Non appena la notizia raggiunse la madrepatria, venne accolta con un'ondata di indignazione e risentimento: quel commento formulato con quel tono, per di più all'estero, e proprio in un momento di nervi scoperti come quello, venne percepito dai fan come anti-patriottico, quasi un tradimento. Numerose emittenti radiofoniche specializzate in musica country - che da sempre rappresentano il canale imprescindibile per il raggiungimento e il mantenimento della grande fama per gli artisti di quel genere - decisero di eliminare di punto in bianco dalla loro programmazione non solo "Travelin' soldier", ma anche le altre canzoni delle Dixie Chicks, dopo che molti ascoltatori si misero a tempestare le radio di telefonate furibonde, talvolta addirittura minacciose. Da superstar quali erano, le tre ragazze si ritrovarono di punto in bianco condannate a un esilio radiofonico repentino quanto efficace. La loro carriera si interruppe, e non avrebbe più ripreso quota del tutto.
È un peccato che delle Dixie Chicks sia rimasta negli annali soprattutto quella vicenda. Facevano una musica strepitosa e sarebbe bello ricordarle per quella, per i capolavori contenuti nel loro esordio "Wide Open Spaces" (1998) e nell'immediatamente successivo "Fly" (1999), rispettivamente 12 e 10 milioni di copie vendute, quando loro erano tre ragazze meno che trentenni, di bell'aspetto sì, ma non così tanto da poter imputare a questo il loro successo. Il tutto senza bisogno di giocare con il crossover nel pop come Shania Twain o Faith Hill, e anzi al contrario ammiccando addirittura alle sonorità bluegrass dalle quali erano partite.
La tentazione di considerare quello delle Dixie Chicks come un caso di cancel culture ante litteram, paradossale perché "di destra", è forte; è pur vero, però, che la dinamica fu in un certo senso antitetica rispetto a quella dei casi di boicottaggio provenienti da quella sinistra che alcuni definiscono come "woke". Una rimozione scaturita da una mobilitazione dal basso, un linciaggio popolano e forse anche un po' populista, senza l'intervento di alcun tipo di élite intellettuale.
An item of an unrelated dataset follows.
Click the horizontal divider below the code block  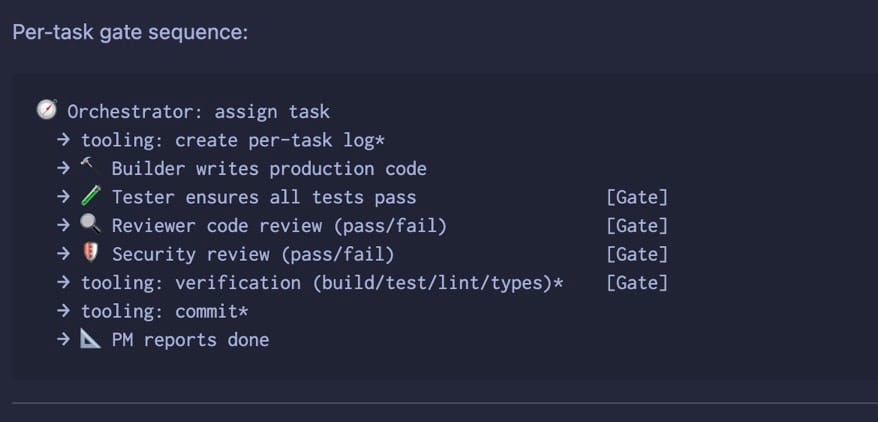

Inoltre la loro rimozione fu strettamente circoscritta al mondo delle country radio, mentre al contrario la generalità dei mainstream media le esaltò come eroine e martiri e fioccarono copertine di grandi magazine e Grammy Award risarcitori. Tuttavia, quei riconoscimenti non venivano da quelli che compravano i loro dischi.
Vent'anni dopo, cosa rimane di quel piccolo psicodramma?
George W. Bush, che all'epoca rappresentava la destra texana della quale vergognarsi, è stato da molti rivalutato perché, al confronto di Donald Trump, appare come un prudente statista; mentre gli scalmanati che allora, inferociti per l'affronto a Bush, si attivarono reclamando e ottenendo l'oscuramento radiofonico, presumibilmente oggi sono in gran parte elettori di Trump il quale, ironia della sorte, sulla guerra in Iraq da anni dice "da destra" ( link: "The War in Iraq was a Big, Fat Mistake": Trump & Bush Spar over War & 9/11) cose molto simili a quelle che vent'anni fa costarono la carriera alle Dixie Chicks. Le quali, dopo 14 anni di silenzio e latitanza, tre anni fa sono tornate in versione "allineata": hanno ripulito il loro nome - che pure vent'anni fa nessuno si era sognato di criticare come disdicevole - cancellando quel "Dixie" dal sapore sudista e quindi oggi politicamente scorretto. Ora si fanno chiamare solo "Chicks", con la differenz che il nuovo disco, costruito su contenuti vagamente femministi, sia un lavoro pop-folk nel quale rimane davvero pochissimo dello stile country grazie al quale le tre texane erano divenute celebri - e che forse, alla lunga, finirà per essere ricordato come la cosa migliore che hanno fatto.